Is it better to taste wines blind, semi-blind or open? That question has popped up several times lately. In recent months, I have been to wine tastings, wine seminars and in the jury of wine competitions, where that question has been more than a peripheral curiosity.

When I say “taste blind” here I mean that you know absolutely nothing about the wines you taste. “Half-blind” often means that you know which wines it is, but not in which order they are served. Here, however, I mean something different: to taste a series of wines where you have been given information about what kind of wines it is, for example, “white bordeaux”. “Open” requires no explanation.

My answer is simple: If you want to evaluate the quality of a wine as objectively as possible, you should taste it completely blindly. (However, read here about judging “objectively.”)

This is perhaps most relevant when it is some kind of “judging” situation, like in the Concours Mondial de Bruxelles (where I was judging earlier this spring), the International Wine Challenge and such events, or, why not, trade tastings. Then the purpose is to provide some kind of quality assessment. In such cases, if possible, taste completely blind.

If you know something, just anything, about the wines then you are immediately influenced by your own expectations for that type of wine, and then you will inevitably introduce a discriminatory factor in the assessment of the wine.

Some people think it is best to know what “kind” of wine it is. For example, they do this at the Decanter competition. The wines are divided into groups, often based on appellation and possibly price, and the information is given to the tasters. The advantage of it, some believe, is that you can then judge the wines based on what they “should” be like or on “typicity”. But then, in my opinion, you miss the point. If you need to know what kind of wine it is to appreciate its quality, then maybe it’s not as good as the seller wants the consumer to believe.

Two examples from the Concours Mondial. We had a series of twenty red wines that were quite light and also light in colour; they had high acidity and lots of rough tannins. Overall, we gave them quite low points; unbalanced, unripe and edgy, on average. It turned out (afterwards) to be a series of nebbiolo from Piedmont. A wine type that today is super-trendy and very highly praised. Had we initially known what it was, then I am certain that we would have – Pavlovian -given the wines better points than we did now.
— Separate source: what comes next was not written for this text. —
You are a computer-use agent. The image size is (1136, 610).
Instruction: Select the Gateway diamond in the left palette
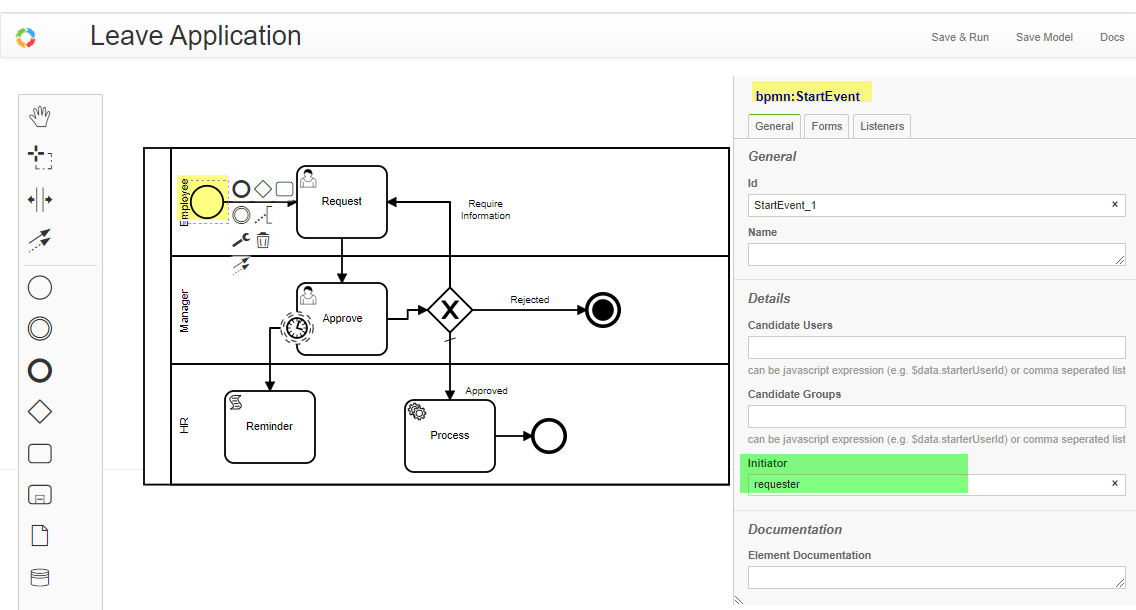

Another example: A series of twenty white wines, overall powerful, complex, nuanced, balanced, many with excellent acidity and minerality. High points. It turned out to be pinot gris / blanc from the Czech Republic. Surely they do not make great wines in CZ? … is probably what most of us in the jury had as a pre-conceived idea. But yes, they do! Knowing in advance that we were tasting Czech wines, the scores would most likely have slipped.
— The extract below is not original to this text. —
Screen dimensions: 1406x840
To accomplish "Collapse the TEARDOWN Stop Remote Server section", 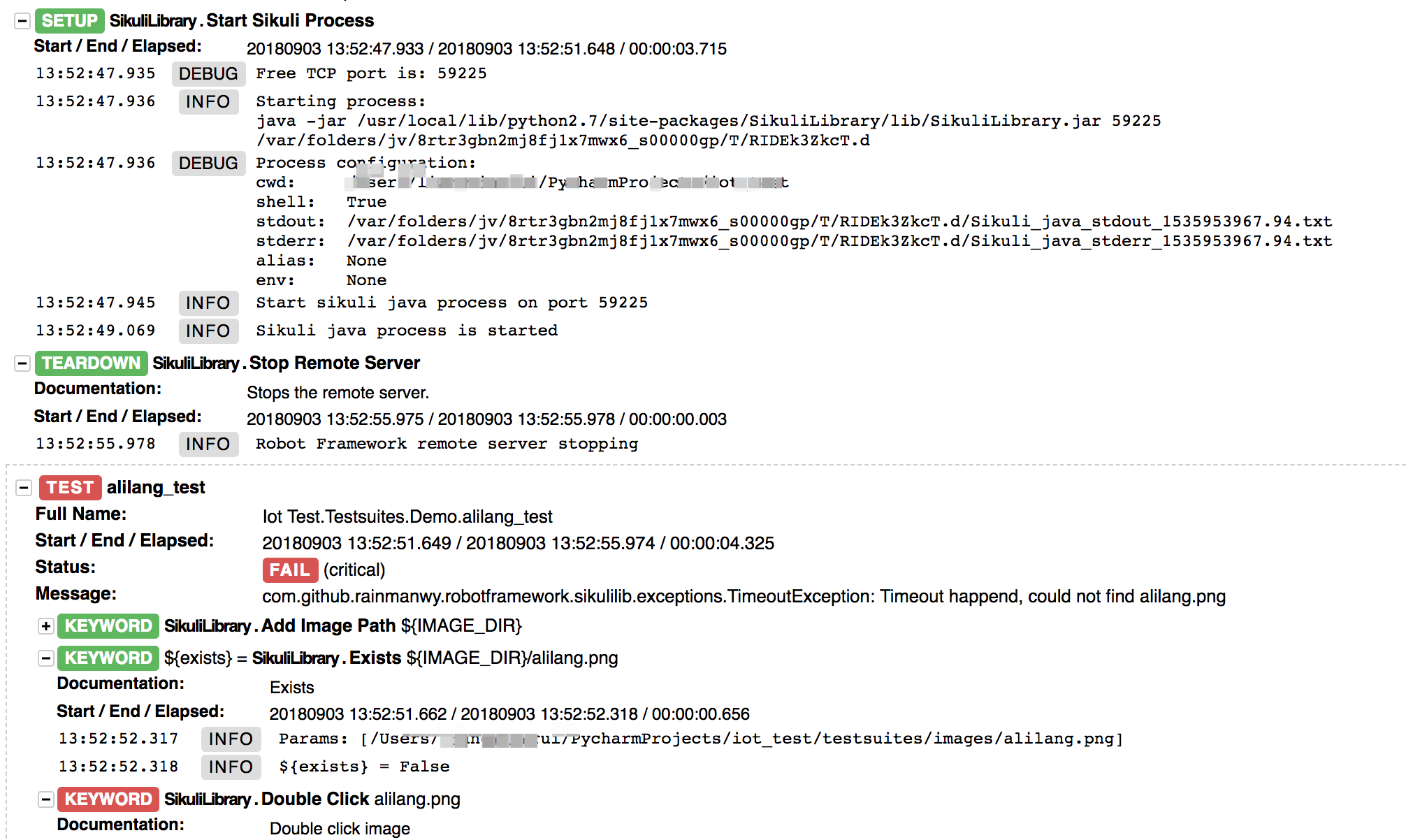I will 22,363.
In other words, if you want to evaluate the quality to the best of your ability, then taste blind. Completely blind. (With a small additional note: you should also avoid guessing games, trying to figure out what it is that you are tasting. Inevitably, this will destroy one’s own neutrality.)

This is not a criticism of wine judges or wine critics, or of anyone tasting wine. It is just a description of the weakness of man, or the subjectivity and psychology of assessing wines.

There are countless examples that one’s expectations directly affect one’s appreciation and assessment of a wine.

Conclusions:

First: Taste blind if you want to evaluate the quality of the wines.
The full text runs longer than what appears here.